Fernando VII, por su parte, continuó jugando a dos bandas. El 5 de agosto acudió por sorpresa a la clausura de la legislatura en las Cortes y elogió la resistencia del pueblo contra el «pérfido enemigo que había invadido sus tierras». Luego elogió al Gobierno, que «jamás perdería el respeto a la libertad de los españoles». Para Izco, «el Monarca solo jugaba a una banda, a la suya, tratando de mantenerse a flote y con la cabeza sobre los hombros, pues estaba convencido de que Angulema le iba a devolver su añorado poder absoluto».
El duque llegó al Puerto de Santa María el 16 de agosto para conquistar el Trocadero de una vez por todas. Abrió una serie de trincheras para que sus tropas pudieran avanzar y, una semana después, anunció que iba a iniciar su ataque por mar y tierra. Los constitucionalistas, lejos de huir, redoblaron sus esfuerzos con patrullas de vigilancia improvisadas y el adiestramiento de los hombres para apagar los fuegos que ocasionara el invasor. Y plantaron cara con mucha dignidad. Según Bayo, «cada día el enemigo conducía al puerto entre cinco y ocho carros de heridos».
Sin tiempo para huir
Los ataques de Angulema, sin embargo, estaban perfectamente planificados y ganaba terreno centímetro a centímetro. No daba descanso a sus soldados y los españoles no tenían tiempo ni de recuperar el aliento. Al finalizar cada jornada se ponían a reconstruir las defensas, pues los franceses proseguían con el fuego nada más despuntar el día. Conscientes de que el asalto final se produciría pronto, los sitiados intentaron sembrar la isla de minas para volar la mayor parte de las baterías cuando el enemigo las ocupara, pero no tuvieron tiempo.
El 29 de agosto, Bayo apuntaba en su diario que los franceses avanzaban por la derecha y la izquierda de la isla. «Muchos constitucionales ni siquiera tuvieron tiempo para huir», lamentaba.

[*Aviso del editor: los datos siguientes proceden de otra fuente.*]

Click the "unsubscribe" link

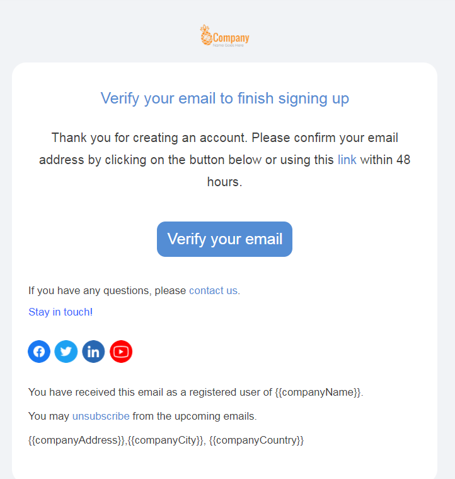(x=101, y=416)
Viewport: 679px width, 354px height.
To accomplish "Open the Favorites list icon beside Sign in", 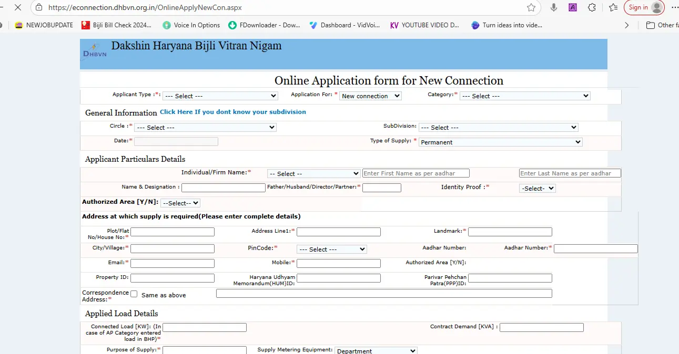I will [613, 7].
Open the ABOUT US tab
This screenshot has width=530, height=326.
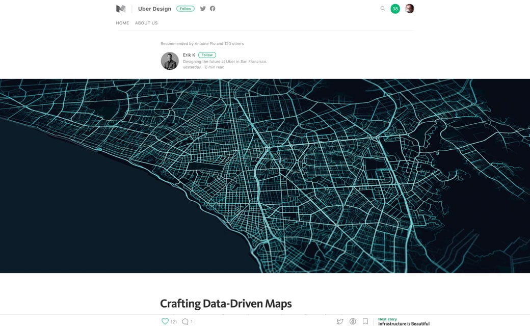pyautogui.click(x=146, y=23)
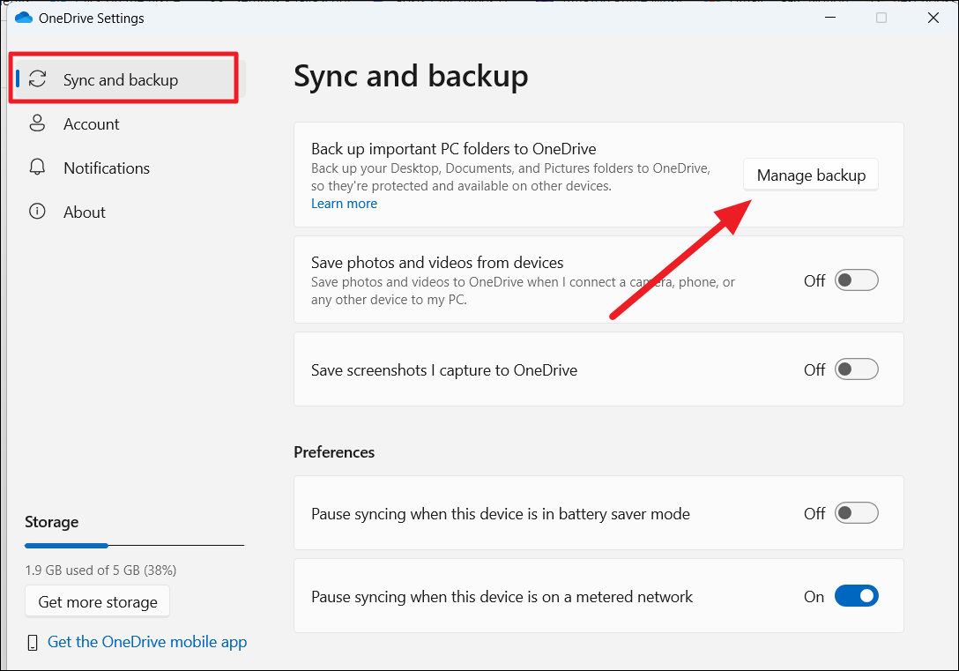Turn on Save screenshots to OneDrive toggle
959x671 pixels.
[856, 369]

Ante la imposibilidad de repeler los ataques con la bayoneta, el coronel Grasés ordenó la retirada a la segunda línea con solo 300 hombres y dos piezas de artillería. Estos resistieron hasta las nueve de la mañana del día 31, pero el repliegue fue demoledor para la moral de sus tropas. Todo se acabó cuando el gobernador militar de Cádiz ordenó a los gaditanos que vivían a extramuros que se cobijaran en el interior de la ciudad, no sin antes quemar sus casas y arrasar sus huertas.
Una vez recuperado el poder absoluto y sin necesidad ya de máscaras, Fernando VII renunció a su compromiso de amnistía con los revolucionarios e inició las represalias. En los siguientes años ejecutó a 30.000 personas. Por supuesto, abolió la Constitución una vez más y dio paso a una nueva década absolutista.
Mientras en España hemos olvidado esta batalla, en París, para conmemorar la victoria, se dio el nombre de la isla del Trocadero a una de sus plazas más famosas. «¡Por aplastar a los españoles en un paso, por tener éxito donde Bonaparte fracasó!», exclamó el escritor romántico François-René de Chateaubriand.